Aflevering 21, gepubliceerd op 23-05-2019 geschreven door drs. N.M. Ligthart
Een aanmerkelijkbelanghouder kan in meerdere hoedanigheden in relatie tot zijn bv in de heffing worden betrokken, bijvoorbeeld als aandeelhouder en als schuldeiser. Anders is het bij een IB-ondernemer die als financier slechts één hoedanigheid kent en in principe geen keuze heeft wat betreft de wijze waarop hij vermogen ter beschikking stelt aan de eigen onderneming. Voor een aanmerkelijkbelanghouder bevindt de financiering via een (informele) kapitaalstorting zich in de box 2-sfeer. Vergoedingen en waardeveranderingen van kapitaal behoren tot het inkomen uit aanmerkelijk belang. Bij de aanmerkelijkbelanghouder die een geldlening verstrekt, valt de schuldvordering onder de terbeschikkingstellingsregeling van box 1. Vergoedingen en waardeveranderingen zijn belast tegen het progressieve tabeltarief. Daar staat een aftrekrecht tegenover bij de bv van de verschuldigde vergoedingen. Het maakt dus verschil op welke wijze een aanmerkelijkbelanghouder zijn bv financiert. Maar waarom zou het fiscaal bezien mogen uitmaken in welke vorm een aanmerkelijkbelanghouder zijn bv financiert?

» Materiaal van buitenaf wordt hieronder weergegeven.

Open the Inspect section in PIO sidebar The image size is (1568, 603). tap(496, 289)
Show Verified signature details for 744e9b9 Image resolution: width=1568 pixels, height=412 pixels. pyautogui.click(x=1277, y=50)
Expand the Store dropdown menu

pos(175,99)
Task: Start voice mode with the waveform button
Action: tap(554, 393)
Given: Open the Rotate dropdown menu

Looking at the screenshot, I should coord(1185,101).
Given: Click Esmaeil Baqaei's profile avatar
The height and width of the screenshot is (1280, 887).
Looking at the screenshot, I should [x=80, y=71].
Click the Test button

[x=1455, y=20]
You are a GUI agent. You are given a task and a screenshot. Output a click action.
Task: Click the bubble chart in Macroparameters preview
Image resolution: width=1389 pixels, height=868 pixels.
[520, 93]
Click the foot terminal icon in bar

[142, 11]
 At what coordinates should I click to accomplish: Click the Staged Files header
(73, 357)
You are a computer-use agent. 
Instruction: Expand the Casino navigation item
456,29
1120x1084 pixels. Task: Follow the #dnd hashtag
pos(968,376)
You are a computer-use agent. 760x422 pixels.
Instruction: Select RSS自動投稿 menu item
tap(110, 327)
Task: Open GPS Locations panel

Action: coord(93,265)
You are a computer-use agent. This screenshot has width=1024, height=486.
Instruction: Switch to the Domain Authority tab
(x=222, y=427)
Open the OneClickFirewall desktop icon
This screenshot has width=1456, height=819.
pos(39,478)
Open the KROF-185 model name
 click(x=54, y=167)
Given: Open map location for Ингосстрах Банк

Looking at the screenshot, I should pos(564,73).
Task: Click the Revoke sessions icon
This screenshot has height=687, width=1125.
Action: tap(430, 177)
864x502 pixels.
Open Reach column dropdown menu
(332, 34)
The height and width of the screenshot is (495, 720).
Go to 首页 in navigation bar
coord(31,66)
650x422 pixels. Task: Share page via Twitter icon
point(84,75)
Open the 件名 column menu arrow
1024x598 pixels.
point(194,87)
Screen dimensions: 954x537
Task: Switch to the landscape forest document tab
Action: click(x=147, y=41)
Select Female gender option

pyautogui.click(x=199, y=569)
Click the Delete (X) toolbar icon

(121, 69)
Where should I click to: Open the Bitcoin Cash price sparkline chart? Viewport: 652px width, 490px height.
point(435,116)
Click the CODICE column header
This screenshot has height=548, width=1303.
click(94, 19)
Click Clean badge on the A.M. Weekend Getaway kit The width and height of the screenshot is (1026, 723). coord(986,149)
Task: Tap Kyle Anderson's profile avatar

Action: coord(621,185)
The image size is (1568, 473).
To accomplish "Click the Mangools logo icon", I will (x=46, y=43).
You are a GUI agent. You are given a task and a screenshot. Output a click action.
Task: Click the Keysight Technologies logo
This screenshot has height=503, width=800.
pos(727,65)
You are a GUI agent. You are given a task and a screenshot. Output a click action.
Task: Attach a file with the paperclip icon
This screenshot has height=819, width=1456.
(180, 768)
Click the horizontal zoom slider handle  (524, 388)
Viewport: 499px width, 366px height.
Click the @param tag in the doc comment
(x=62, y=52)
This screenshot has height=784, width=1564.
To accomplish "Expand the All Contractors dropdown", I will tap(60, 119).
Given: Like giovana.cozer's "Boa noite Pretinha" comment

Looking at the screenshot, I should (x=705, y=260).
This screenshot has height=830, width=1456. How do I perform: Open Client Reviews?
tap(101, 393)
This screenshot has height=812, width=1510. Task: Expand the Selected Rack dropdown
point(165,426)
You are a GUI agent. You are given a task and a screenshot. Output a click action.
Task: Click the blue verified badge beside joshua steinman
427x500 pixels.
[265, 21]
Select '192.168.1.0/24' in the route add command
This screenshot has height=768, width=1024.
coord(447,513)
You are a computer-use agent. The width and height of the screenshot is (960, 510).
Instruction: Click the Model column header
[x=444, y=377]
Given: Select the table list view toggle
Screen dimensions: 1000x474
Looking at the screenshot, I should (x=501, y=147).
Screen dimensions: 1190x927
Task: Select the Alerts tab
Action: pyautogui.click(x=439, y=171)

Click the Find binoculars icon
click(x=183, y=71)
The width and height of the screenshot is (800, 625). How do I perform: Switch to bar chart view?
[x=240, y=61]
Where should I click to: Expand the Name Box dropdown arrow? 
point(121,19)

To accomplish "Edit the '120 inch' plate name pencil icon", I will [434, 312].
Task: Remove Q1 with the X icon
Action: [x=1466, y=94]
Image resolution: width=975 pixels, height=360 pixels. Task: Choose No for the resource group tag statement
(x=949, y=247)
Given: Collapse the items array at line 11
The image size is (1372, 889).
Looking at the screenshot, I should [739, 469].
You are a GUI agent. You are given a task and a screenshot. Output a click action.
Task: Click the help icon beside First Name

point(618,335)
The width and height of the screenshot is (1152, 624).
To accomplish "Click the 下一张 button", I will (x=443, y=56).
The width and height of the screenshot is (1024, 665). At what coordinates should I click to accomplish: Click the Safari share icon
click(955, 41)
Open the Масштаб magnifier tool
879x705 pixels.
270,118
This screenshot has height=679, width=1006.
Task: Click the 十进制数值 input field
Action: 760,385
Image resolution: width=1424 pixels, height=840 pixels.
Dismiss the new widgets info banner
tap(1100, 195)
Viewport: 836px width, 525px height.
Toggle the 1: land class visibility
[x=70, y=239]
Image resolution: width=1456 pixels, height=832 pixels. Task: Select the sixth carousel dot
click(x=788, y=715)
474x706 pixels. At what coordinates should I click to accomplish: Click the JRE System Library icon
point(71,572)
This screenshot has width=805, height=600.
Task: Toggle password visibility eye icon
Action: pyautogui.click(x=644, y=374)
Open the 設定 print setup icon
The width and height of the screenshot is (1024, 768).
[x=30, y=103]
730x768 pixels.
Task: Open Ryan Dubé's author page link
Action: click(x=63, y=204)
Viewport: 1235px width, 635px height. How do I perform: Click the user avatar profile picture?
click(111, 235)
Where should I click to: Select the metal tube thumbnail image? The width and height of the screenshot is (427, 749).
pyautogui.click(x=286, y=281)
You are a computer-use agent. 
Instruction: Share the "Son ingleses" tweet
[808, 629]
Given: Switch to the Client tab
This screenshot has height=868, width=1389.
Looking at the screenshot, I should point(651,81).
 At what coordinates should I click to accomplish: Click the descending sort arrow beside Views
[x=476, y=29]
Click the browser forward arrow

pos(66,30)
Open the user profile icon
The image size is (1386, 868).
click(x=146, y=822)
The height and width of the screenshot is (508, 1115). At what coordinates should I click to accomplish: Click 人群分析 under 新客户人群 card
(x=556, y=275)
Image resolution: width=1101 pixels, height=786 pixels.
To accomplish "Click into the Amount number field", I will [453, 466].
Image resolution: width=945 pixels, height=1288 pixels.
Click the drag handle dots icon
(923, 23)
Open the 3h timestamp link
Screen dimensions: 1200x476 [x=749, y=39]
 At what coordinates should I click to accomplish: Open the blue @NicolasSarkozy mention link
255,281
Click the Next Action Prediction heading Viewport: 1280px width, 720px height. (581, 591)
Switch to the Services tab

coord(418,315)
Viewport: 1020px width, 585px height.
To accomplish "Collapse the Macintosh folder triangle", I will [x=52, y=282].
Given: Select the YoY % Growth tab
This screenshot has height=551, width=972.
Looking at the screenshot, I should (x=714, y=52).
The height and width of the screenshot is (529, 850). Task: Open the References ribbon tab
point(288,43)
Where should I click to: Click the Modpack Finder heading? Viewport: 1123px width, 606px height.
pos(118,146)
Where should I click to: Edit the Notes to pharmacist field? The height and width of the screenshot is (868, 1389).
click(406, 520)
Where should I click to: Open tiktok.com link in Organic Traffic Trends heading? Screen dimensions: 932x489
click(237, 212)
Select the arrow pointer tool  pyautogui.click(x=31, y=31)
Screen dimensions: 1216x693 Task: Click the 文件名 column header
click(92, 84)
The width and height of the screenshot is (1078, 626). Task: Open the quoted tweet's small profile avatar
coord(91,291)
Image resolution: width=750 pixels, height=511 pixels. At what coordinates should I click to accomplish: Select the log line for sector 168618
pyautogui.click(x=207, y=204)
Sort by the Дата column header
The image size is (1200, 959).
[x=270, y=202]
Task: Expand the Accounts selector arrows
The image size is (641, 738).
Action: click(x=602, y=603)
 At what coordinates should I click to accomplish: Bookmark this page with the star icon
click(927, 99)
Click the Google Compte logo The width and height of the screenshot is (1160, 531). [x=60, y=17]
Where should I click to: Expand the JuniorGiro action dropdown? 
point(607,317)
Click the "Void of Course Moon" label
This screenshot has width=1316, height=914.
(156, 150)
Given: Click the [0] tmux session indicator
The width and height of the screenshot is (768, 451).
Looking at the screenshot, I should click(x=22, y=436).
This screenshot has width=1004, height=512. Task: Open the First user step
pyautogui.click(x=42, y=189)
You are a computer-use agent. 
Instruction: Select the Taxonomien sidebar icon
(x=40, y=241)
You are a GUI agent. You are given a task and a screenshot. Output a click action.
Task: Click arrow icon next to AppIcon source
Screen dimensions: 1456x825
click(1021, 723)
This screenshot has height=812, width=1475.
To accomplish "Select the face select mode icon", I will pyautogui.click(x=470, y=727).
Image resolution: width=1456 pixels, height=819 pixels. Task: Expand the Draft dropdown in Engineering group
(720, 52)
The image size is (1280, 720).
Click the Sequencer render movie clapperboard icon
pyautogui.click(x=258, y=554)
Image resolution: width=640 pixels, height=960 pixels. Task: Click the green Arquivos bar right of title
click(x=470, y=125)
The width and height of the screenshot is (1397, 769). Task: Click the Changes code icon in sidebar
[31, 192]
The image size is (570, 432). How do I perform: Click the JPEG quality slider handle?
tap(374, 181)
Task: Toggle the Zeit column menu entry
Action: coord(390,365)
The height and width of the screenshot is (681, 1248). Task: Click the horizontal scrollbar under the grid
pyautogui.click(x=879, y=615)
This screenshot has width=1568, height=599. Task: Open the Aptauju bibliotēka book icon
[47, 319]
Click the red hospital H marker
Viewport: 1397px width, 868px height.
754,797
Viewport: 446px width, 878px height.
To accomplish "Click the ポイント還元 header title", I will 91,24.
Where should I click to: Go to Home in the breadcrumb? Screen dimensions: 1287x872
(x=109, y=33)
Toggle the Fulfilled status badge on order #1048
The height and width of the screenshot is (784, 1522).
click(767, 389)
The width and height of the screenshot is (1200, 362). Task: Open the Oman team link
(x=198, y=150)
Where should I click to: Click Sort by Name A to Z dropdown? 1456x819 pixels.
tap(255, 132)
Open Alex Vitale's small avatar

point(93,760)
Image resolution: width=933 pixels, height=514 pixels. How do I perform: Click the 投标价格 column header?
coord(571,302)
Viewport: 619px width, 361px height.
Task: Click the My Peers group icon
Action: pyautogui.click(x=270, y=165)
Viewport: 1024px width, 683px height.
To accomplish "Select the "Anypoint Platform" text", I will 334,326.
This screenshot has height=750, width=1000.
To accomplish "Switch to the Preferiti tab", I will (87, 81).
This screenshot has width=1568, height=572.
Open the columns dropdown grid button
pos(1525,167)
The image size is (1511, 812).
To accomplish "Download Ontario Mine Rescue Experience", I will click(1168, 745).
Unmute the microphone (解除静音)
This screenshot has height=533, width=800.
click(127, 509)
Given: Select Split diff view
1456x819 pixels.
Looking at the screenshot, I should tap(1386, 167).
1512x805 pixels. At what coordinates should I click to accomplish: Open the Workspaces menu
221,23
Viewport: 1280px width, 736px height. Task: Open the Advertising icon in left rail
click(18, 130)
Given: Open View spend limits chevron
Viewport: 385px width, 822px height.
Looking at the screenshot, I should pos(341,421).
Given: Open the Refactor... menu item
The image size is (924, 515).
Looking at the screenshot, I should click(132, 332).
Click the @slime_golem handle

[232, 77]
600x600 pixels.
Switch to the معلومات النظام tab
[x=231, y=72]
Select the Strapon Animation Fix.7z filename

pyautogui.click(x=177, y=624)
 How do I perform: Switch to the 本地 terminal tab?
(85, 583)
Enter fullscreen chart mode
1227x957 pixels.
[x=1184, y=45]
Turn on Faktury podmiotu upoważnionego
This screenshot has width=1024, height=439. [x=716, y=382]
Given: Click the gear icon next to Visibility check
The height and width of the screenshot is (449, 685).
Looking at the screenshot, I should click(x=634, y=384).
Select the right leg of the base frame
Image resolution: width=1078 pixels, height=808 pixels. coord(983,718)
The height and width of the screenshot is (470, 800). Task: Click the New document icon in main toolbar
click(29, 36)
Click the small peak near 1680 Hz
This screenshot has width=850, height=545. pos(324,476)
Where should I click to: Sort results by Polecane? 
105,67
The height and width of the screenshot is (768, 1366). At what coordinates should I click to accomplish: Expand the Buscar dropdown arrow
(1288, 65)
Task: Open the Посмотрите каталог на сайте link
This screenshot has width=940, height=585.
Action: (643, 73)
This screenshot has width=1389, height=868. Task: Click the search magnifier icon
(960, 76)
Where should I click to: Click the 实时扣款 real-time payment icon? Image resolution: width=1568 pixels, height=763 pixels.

NTFR 2019/1272 - Na juridische fusie is rente toerekenbaar aan winningsbedrijf en dus aftrekbaar voor de heffing van winstaandeel

ECLI:NL:HR:2019:687, datum uitspraak 10-05-2019, publicatiedatum 10-05-2019
Aflevering 21, gepubliceerd op 23-05-2019 met annotatie van mr. N.I. Groenland
Belanghebbende houdt zich bezig met het winnen van aardgas op de Noordzee. Zij heeft een winningsvergunning op grond van de Mijnbouwwet en is voor resultaten daaruit onderworpen aan de heffing van een winstaandeel (naast de vennootschapsbelasting). Belanghebbende heeft geld geleend om een deelneming te verwerven die eveneens een winningsvergunning heeft. Die deelneming is vervolgens fiscaal gefaciliteerd juridisch gefuseerd in belanghebbende. In geschil is of belanghebbende de betaalde rente kan aftrekken als kosten van haar winningsbedrijf voor de bepaling van het winstaandeel. De inspecteur meent van niet omdat de rente verband houdt met het houden van een deelneming. Hof Den Haag (26 september 2017, nr. 17/00245, NTFR 2018/204) heeft aftrek toegestaan. De Hoge Raad onderschrijft dit oordeel. Onder omstandigheden kan een geldlening die op het moment van het aangaan ervan (nog) niet diende ter financiering van in het winningsbedrijf gebruikte bezittingen, die functie op een later moment gaan vervullen. Zulke omstandigheden doen zich hier voor. De geldlening diende enkel ter financiering van de verwerving van een deelneming waarin uitsluitend een winningsbedrijf werd gedreven. Vervolgens is dit winningsbedrijf – door een fusie – een winningsbedrijf van de verkrijgende winstaandeelplichtige geworden. Dan gaat ook de geldlening behoren tot het vermogen van dat winningsbedrijf.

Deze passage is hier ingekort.